Problem to work on. Find out how many lines in the records have the string "Task" in them, and state only that number.

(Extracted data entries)
Content starts

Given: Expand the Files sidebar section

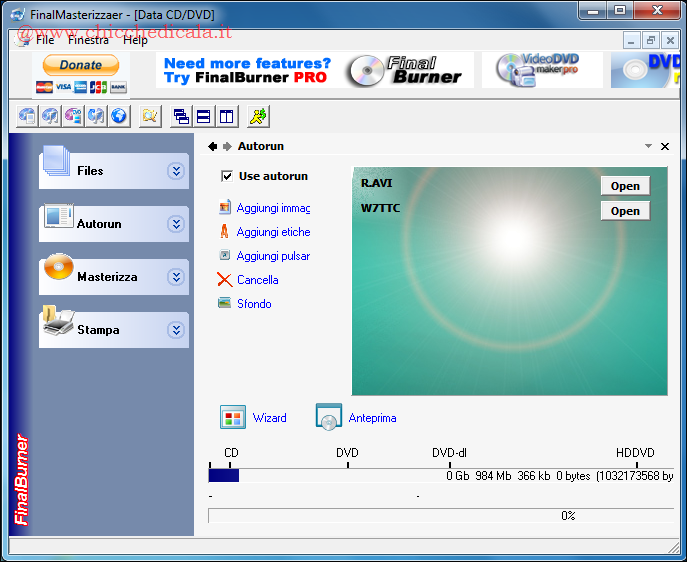Looking at the screenshot, I should tap(176, 171).
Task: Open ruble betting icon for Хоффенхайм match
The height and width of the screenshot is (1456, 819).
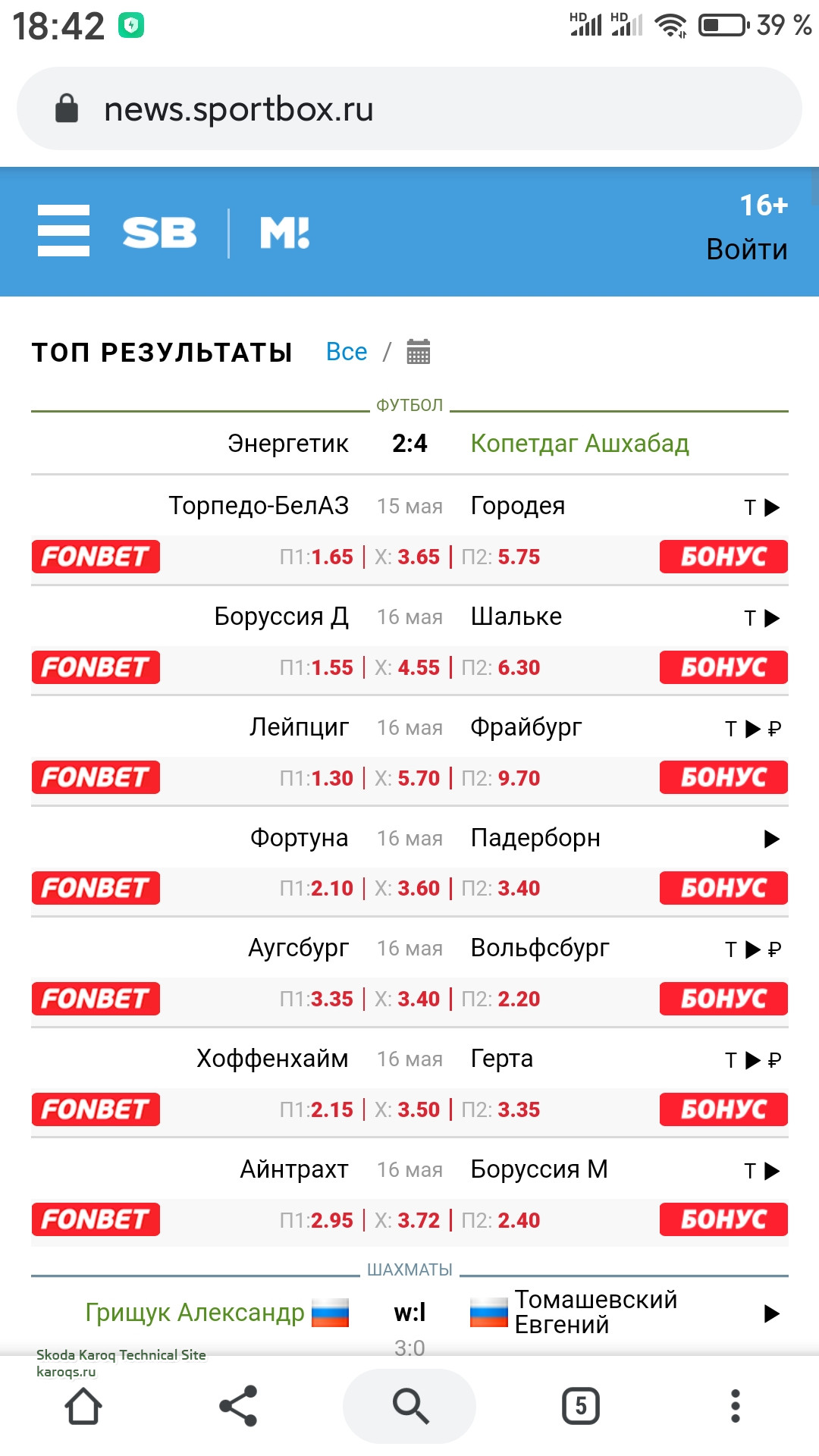Action: click(774, 1060)
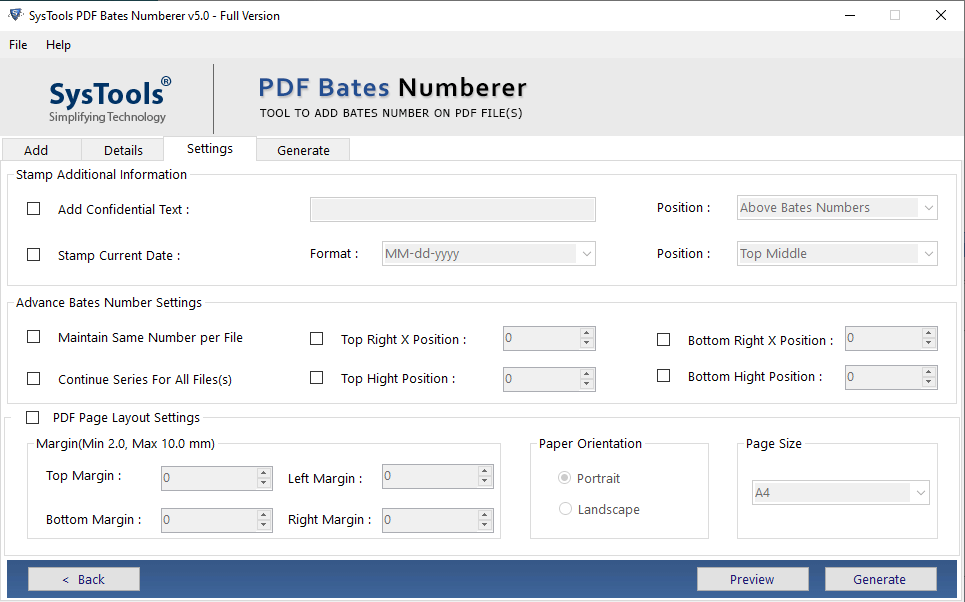Switch to the Details tab
This screenshot has width=965, height=602.
point(123,150)
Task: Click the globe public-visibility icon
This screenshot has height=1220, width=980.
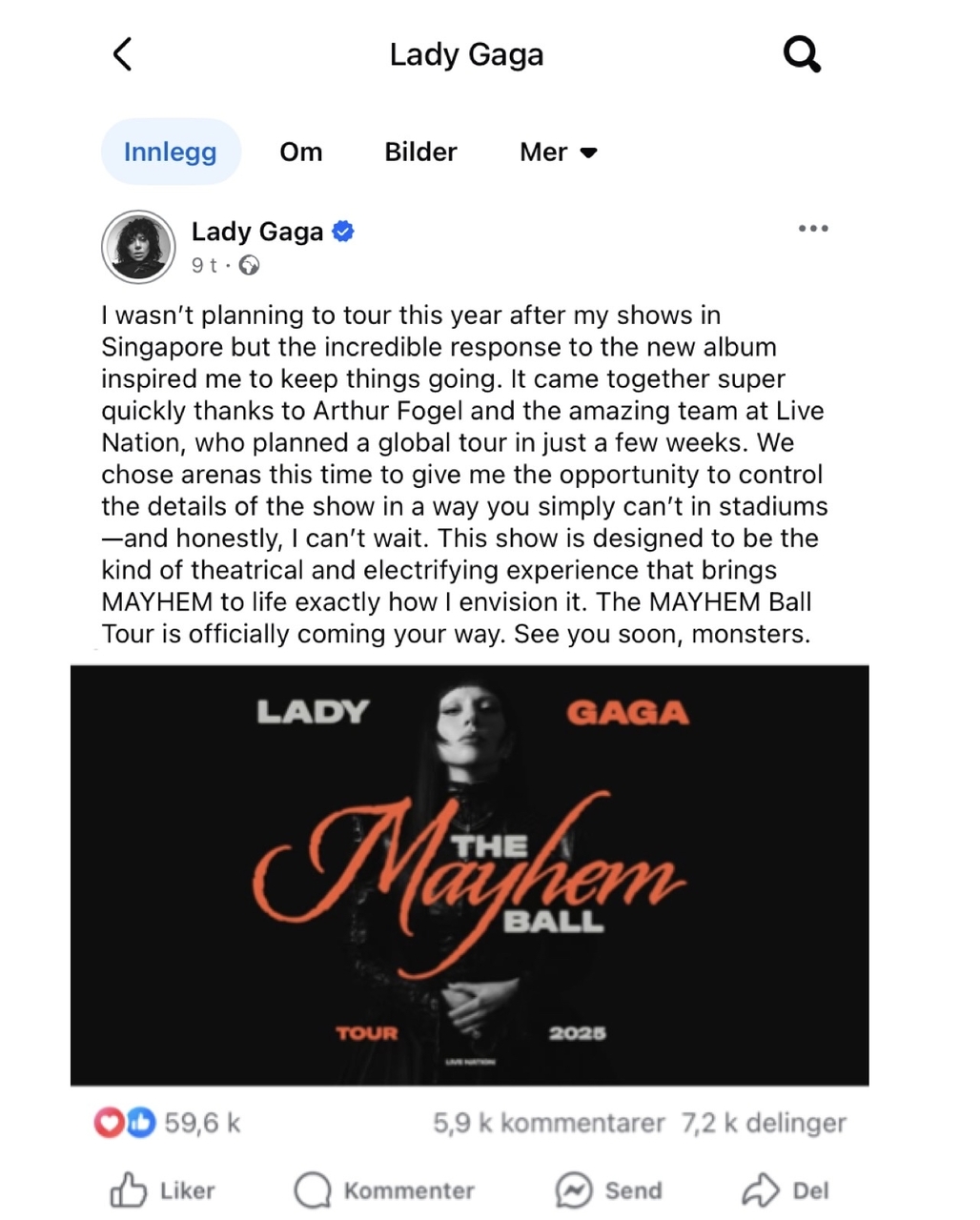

Content ends

Response to the exercise. 2